Required work = Print exactly the lines below between the line holding "You are a GUI" and the line holding "How do I perform: Reply to the second post?", inclusive, and nothing more.

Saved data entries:
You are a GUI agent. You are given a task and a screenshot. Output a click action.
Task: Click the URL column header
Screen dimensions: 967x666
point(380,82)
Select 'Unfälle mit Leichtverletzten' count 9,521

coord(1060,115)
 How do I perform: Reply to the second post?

==

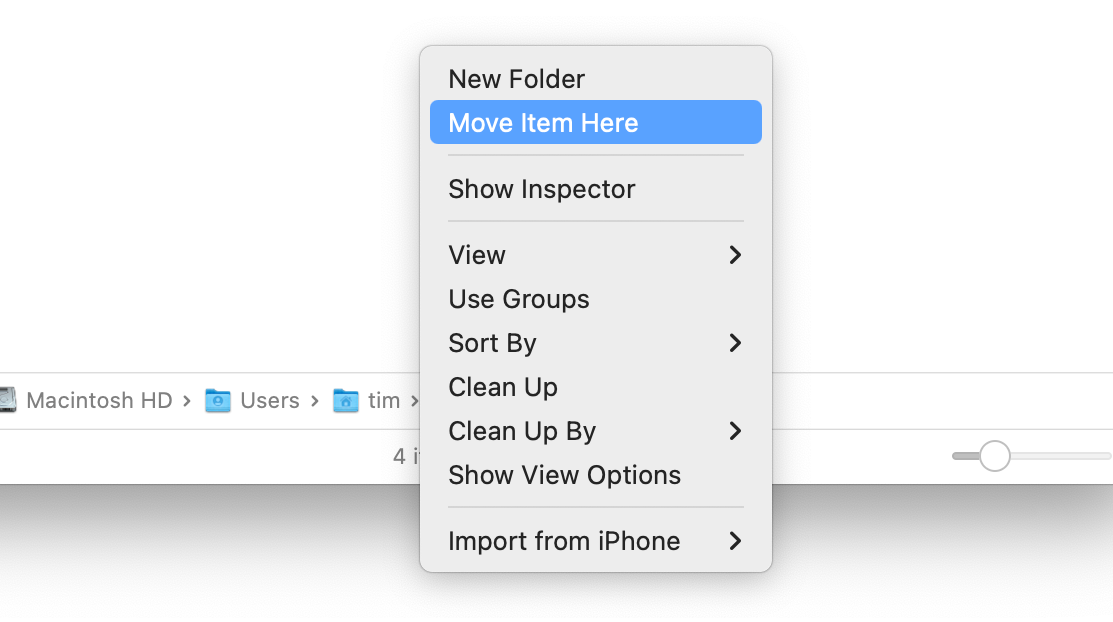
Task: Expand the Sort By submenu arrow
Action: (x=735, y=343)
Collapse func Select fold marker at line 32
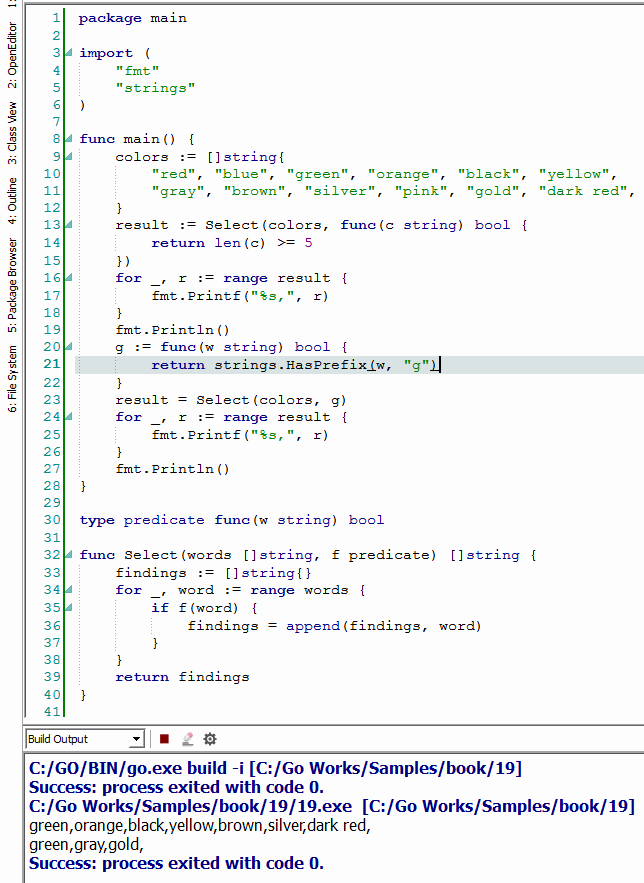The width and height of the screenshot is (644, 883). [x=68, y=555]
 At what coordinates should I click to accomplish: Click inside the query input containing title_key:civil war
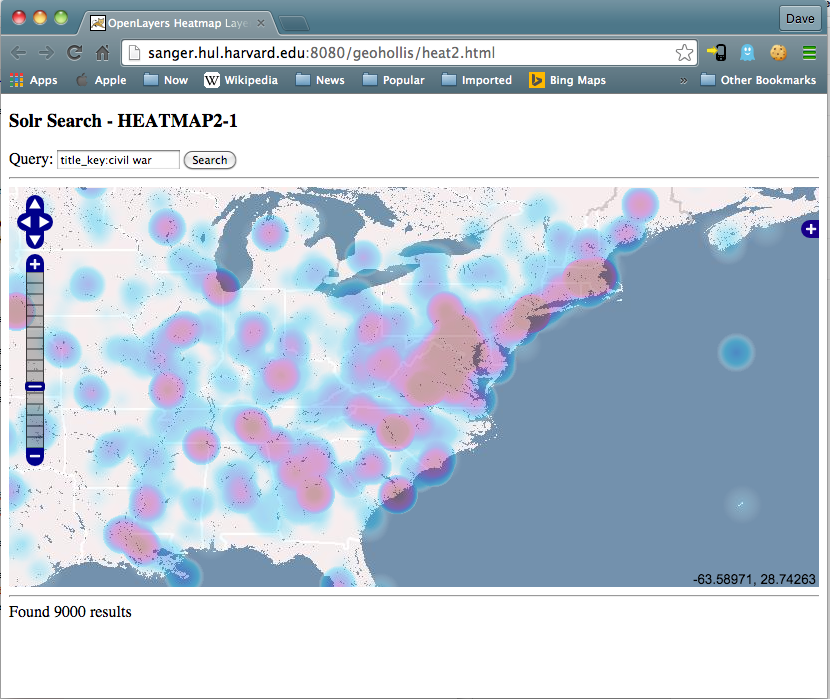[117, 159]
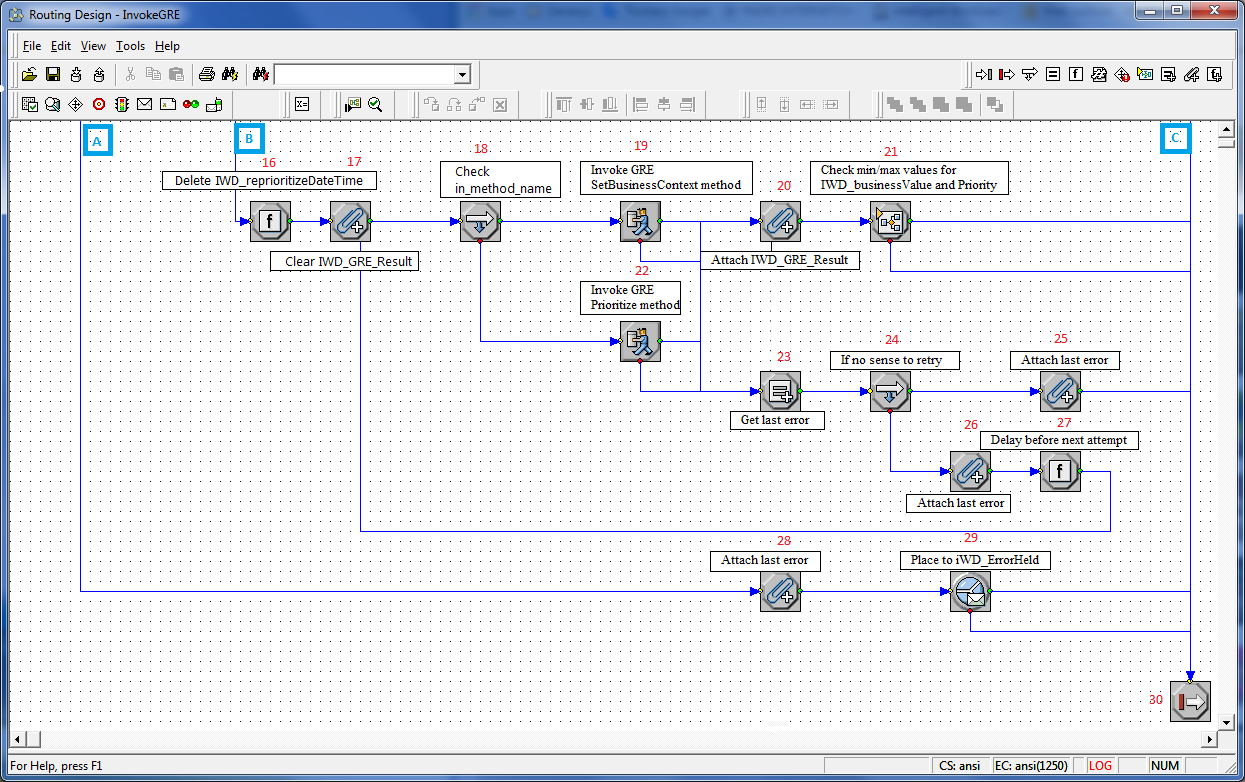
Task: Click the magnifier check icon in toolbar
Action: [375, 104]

Response for this exercise =
You are a GUI agent. You are given a task and a screenshot. Output a click action.
Task: Click the URL column header
Screen dimensions: 967x666
point(380,82)
Select 'Unfälle mit Leichtverletzten' count 9,521

coord(1060,115)
 How do I perform: Reply to the second post?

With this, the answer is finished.